The persecution of Christians in Sri Lanka is increasing as evidenced by the Assembly of God church attacks recently. The situation may soon get even worse due to the unclear proposed anti-conversion law, a spokesman of Voice of the Martyrs (VOM) said.

The Church of Assembly of God was attacked by a crowd of around 100 people in Ambalangoda, Sri Lanka. Local authorities believe that Buddhist monks are responsible for the attack. However, a spokesman for VOM, Todd Nettleton said these incidents are becoming a common scene in Sri Lanka.

"This is just one of many attacks in the nation of Sri Lanka in the past few months and in the past few years," he said for Agape Press.

"The reports are that in the last two years, at least 170 churches have been attacked, and 140 churches have been closed down due to this type of violent attack."

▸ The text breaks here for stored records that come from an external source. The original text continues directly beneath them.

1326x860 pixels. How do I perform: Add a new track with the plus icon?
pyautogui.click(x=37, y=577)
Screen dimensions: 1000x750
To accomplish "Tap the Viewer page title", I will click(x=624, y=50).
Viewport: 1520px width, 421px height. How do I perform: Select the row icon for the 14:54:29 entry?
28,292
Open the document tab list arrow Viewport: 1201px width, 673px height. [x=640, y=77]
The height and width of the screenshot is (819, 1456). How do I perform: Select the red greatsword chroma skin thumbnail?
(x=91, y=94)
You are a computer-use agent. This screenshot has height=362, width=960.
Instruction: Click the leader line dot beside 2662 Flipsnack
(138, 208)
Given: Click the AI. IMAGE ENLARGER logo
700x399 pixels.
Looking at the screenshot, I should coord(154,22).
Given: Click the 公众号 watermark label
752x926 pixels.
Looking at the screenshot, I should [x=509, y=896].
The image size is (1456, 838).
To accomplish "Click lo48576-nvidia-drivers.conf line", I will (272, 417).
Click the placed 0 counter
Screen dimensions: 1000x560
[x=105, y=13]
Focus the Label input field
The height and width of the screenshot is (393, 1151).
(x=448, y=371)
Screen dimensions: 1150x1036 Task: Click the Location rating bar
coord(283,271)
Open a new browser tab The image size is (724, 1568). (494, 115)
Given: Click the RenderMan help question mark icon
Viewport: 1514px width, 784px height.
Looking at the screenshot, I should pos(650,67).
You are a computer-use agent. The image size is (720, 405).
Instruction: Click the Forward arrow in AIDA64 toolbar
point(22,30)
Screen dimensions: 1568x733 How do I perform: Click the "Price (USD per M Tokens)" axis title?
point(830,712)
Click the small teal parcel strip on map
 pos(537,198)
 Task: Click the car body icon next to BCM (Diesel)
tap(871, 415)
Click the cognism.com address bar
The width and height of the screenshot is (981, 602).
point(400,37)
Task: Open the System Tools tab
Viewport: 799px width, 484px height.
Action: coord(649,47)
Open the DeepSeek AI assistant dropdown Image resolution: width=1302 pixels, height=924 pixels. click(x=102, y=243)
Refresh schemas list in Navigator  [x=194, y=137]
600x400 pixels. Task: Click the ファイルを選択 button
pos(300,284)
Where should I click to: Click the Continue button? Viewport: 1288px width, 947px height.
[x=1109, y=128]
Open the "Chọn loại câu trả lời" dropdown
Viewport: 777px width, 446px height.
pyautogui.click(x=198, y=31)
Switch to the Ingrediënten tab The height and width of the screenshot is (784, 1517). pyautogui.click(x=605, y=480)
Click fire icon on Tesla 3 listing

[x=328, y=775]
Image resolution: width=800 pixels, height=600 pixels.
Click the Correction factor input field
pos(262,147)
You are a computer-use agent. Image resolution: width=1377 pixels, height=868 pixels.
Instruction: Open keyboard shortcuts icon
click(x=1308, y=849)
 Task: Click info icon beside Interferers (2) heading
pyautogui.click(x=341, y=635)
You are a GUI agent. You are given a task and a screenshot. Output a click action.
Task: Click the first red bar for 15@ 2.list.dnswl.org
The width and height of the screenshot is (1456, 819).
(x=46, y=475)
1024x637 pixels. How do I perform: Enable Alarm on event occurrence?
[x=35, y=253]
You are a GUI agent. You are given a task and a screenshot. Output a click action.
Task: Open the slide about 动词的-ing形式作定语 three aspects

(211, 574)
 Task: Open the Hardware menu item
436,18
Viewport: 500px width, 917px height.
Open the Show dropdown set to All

In his opinion, the proposed anti-conversion law may cause even more fierce persecution, since the way of its interpretation is uncertain.

"The problem with the law," Nettleton explains, "is it doesn't really clarify what inducing someone is - if that's offering them money or if that's simply telling them that you know a better way or you know a better Saviour. So that law, obviously, is a concern for Christian workers in the country."

The law was proposed by the Jathika Hela Urumaya (JHU) Party to Sri Lanka's parliament in July 2004 with the aim to promote Buddhism in Sri Lanka. However, the Supreme Court found two sections of the proposed bill as unconstitutional. If approved, the law would contradict Article 10 of Constitution and restrict the freedom of religion for Sri Lankans.

The pending legislation is also a concern for foreign workers who are considering or who are actively doing mission work in Sri Lanka, Nettleton added.

At the moment, it is not clear when Sri Lanka's Parliament will vote on the anti-conversion bill.